Typo: should be "switch nodes"
>
> Fat-tree Routing Algorithm
>
> diff --git a/opensm/Makefile.am b/opensm/Makefile.am
> index 69ff593..074d90f 100644
> --- a/opensm/Makefile.am
> +++ b/opensm/Makefile.am
> @@ -53,8 +53,8 @@ opensm_SOURCES = main.c osm_console_io.c osm_console.c osm_db_files.c \
> osm_prtn.c osm_prtn_config.c osm_qos.c osm_router.c \
> osm_trap_rcv.c osm_ucast_mgr.c osm_ucast_updn.c \
> osm_ucast_lash.c osm_ucast_file.c osm_ucast_ftree.c \
> - osm_torus.c osm_vl15intf.c osm_vl_arb_rcv.c \
> - st.c osm_perfmgr.c osm_perfmgr_db.c \
> + osm_torus.c osm_ucast_dnup.c osm_vl15intf.c \
/\
Extra space ---------
> + osm_vl_arb_rcv.c st.c osm_perfmgr.c osm_perfmgr_db.c \
> osm_event_plugin.c osm_dump.c osm_ucast_cache.c \
> osm_qos_parser_y.y osm_qos_parser_l.l osm_qos_policy.c
>
> diff --git a/opensm/main.c b/opensm/main.c
> index 756fe6f..9c40ead 100644
> --- a/opensm/main.c
> +++ b/opensm/main.c
> @@ -177,7 +177,7 @@ static void show_usage(void)

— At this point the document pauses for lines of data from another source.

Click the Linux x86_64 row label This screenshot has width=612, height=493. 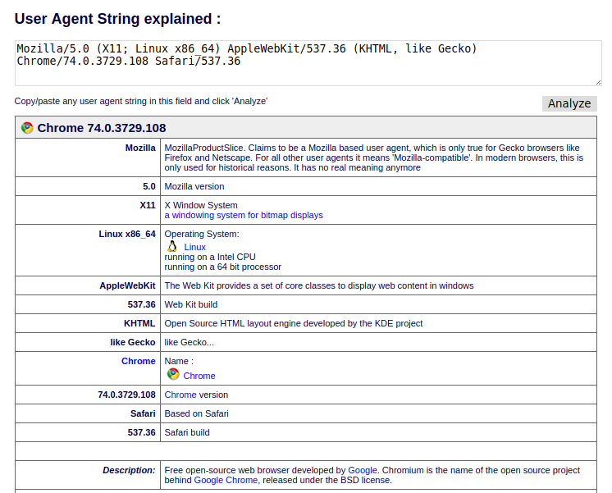127,234
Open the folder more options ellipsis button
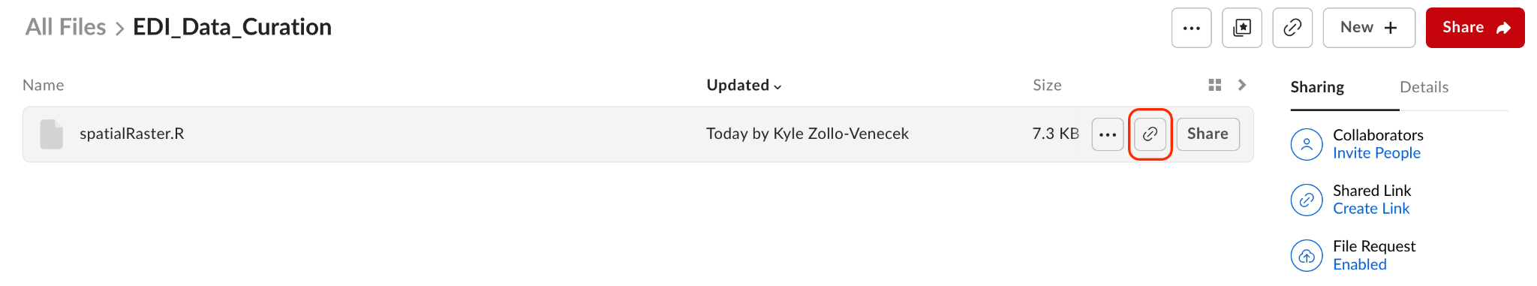 tap(1191, 28)
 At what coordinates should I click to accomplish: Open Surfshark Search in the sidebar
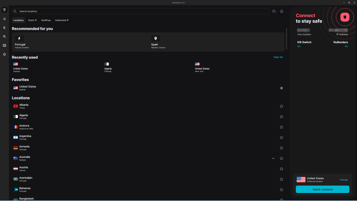(4, 36)
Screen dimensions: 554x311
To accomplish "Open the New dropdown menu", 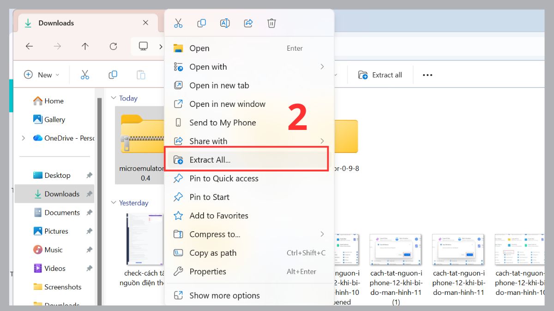I will coord(42,75).
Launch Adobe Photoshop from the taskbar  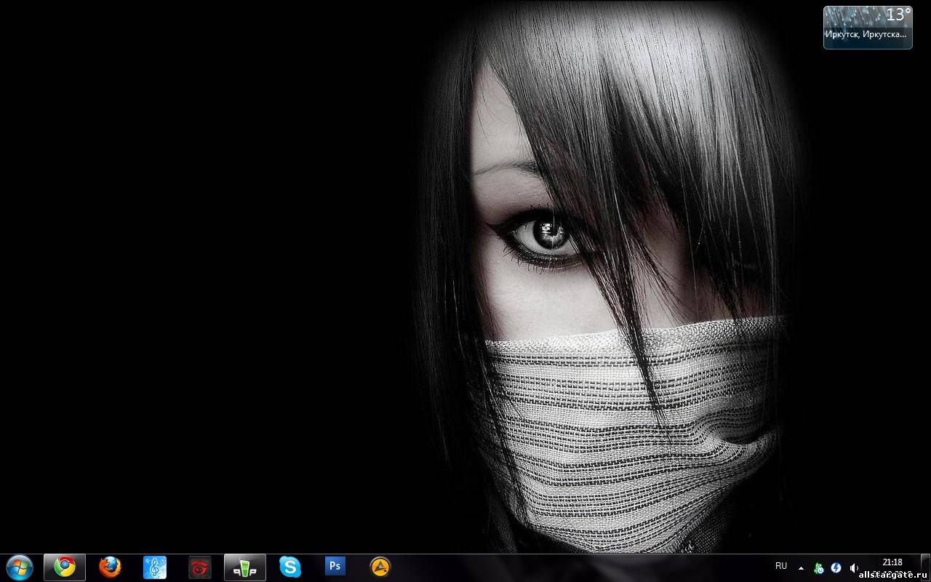(335, 566)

> " If all configured routing engines fail, OpenSM will always\n"
> " attempt to route with Min Hop unless 'no_fallback' is\n"

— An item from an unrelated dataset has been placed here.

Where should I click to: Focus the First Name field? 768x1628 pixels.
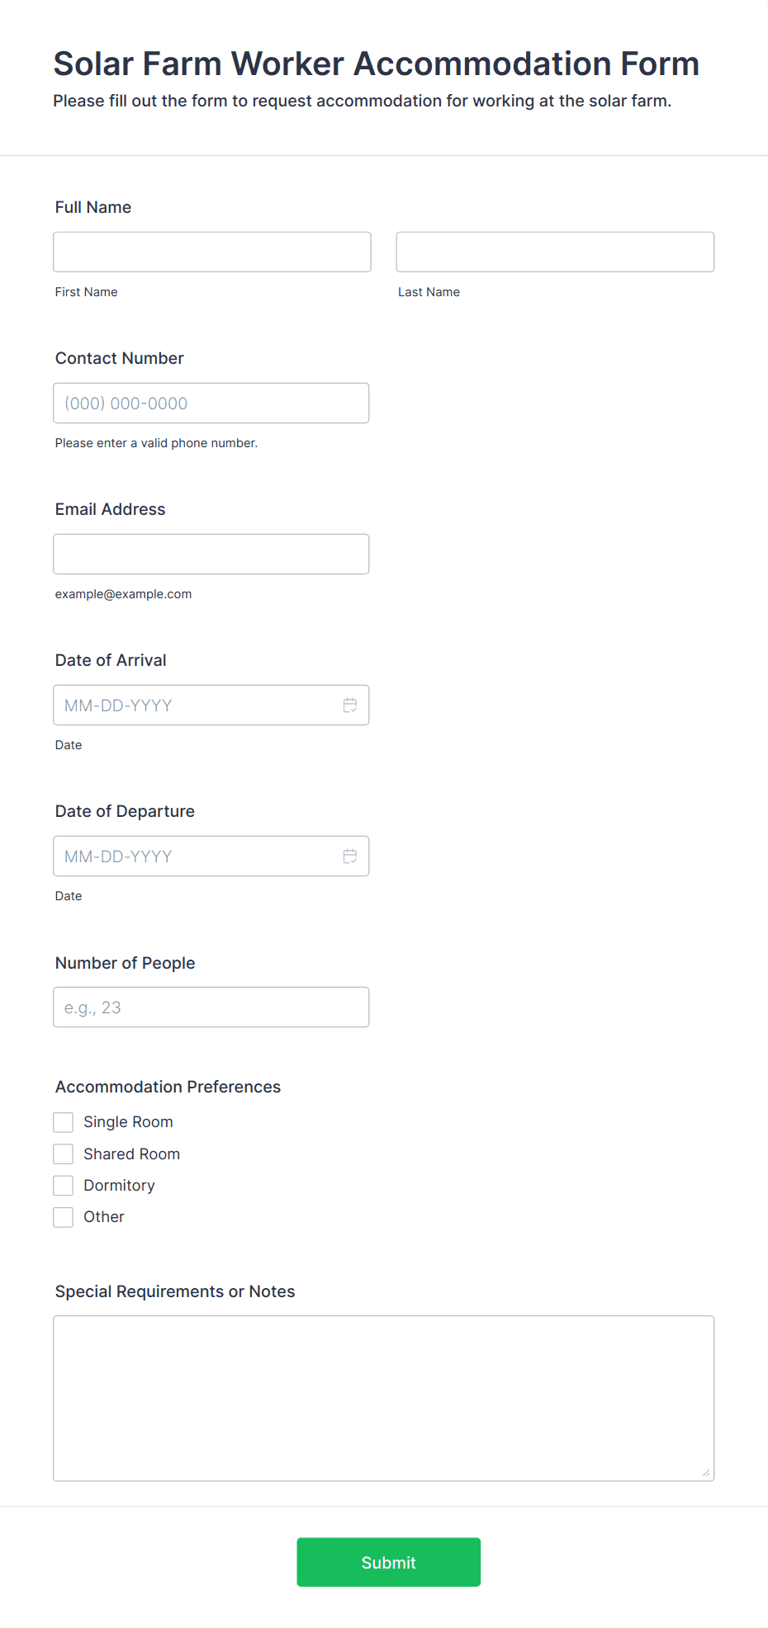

> " included in the list of routing engines.\n"
> - " Supported engines: updn, file, ftree, lash, dor, torus-2QoS\n\n");
> + " Supported engines: updn, dnup, file, ftree, lash, dor, torus-2QoS\n\n");
> printf("--do_mesh_analysis\n"
> " This option enables additional analysis for the lash\n"
> " routing engine to precondition switch port assignments\n"
> diff --git a/opensm/osm_opensm.c b/opensm/osm_opensm.c
> index 82aa987..d464331 100644
> --- a/opensm/osm_opensm.c
> +++ b/opensm/osm_opensm.c
> @@ -66,6 +66,7 @@ struct routing_engine_module {
>
> extern int osm_ucast_minhop_setup(struct osm_routing_engine *, osm_opensm_t *);
> extern int osm_ucast_updn_setup(struct osm_routing_engine *, osm_opensm_t *);
> +extern int osm_ucast_dnup_setup(struct osm_routing_engine *, osm_opensm_t *);
> extern int osm_ucast_file_setup(struct osm_routing_engine *, osm_opensm_t *);
> extern int osm_ucast_ftree_setup(struct osm_routing_engine *, osm_opensm_t *);
> extern int osm_ucast_lash_setup(struct osm_routing_engine *, osm_opensm_t *);
> @@ -75,6 +76,7 @@ extern int osm_ucast_torus2QoS_setup(struct osm_routing_engine *, osm_opensm_t *
> const static struct routing_engine_module routing_modules[] = {
> {"minhop", osm_ucast_minhop_setup},
> {"updn", osm_ucast_updn_setup},
> + {"dnup", osm_ucast_dnup_setup},
> {"file", osm_ucast_file_setup},
> {"ftree", osm_ucast_ftree_setup},
> {"lash", osm_ucast_lash_setup},
> @@ -92,6 +94,8 @@ const char *osm_routing_engine_type_str(IN osm_routing_engine_type_t type)
> return "minhop";
> case OSM_ROUTING_ENGINE_TYPE_UPDN:
> return "updn";
> + case OSM_ROUTING_ENGINE_TYPE_DNUP:
> + return "dnup";
> case OSM_ROUTING_ENGINE_TYPE_FILE:
> return "file";
> case OSM_ROUTING_ENGINE_TYPE_FTREE:
> @@ -120,6 +124,8 @@ osm_routing_engine_type_t osm_routing_engine_type(IN const char *str)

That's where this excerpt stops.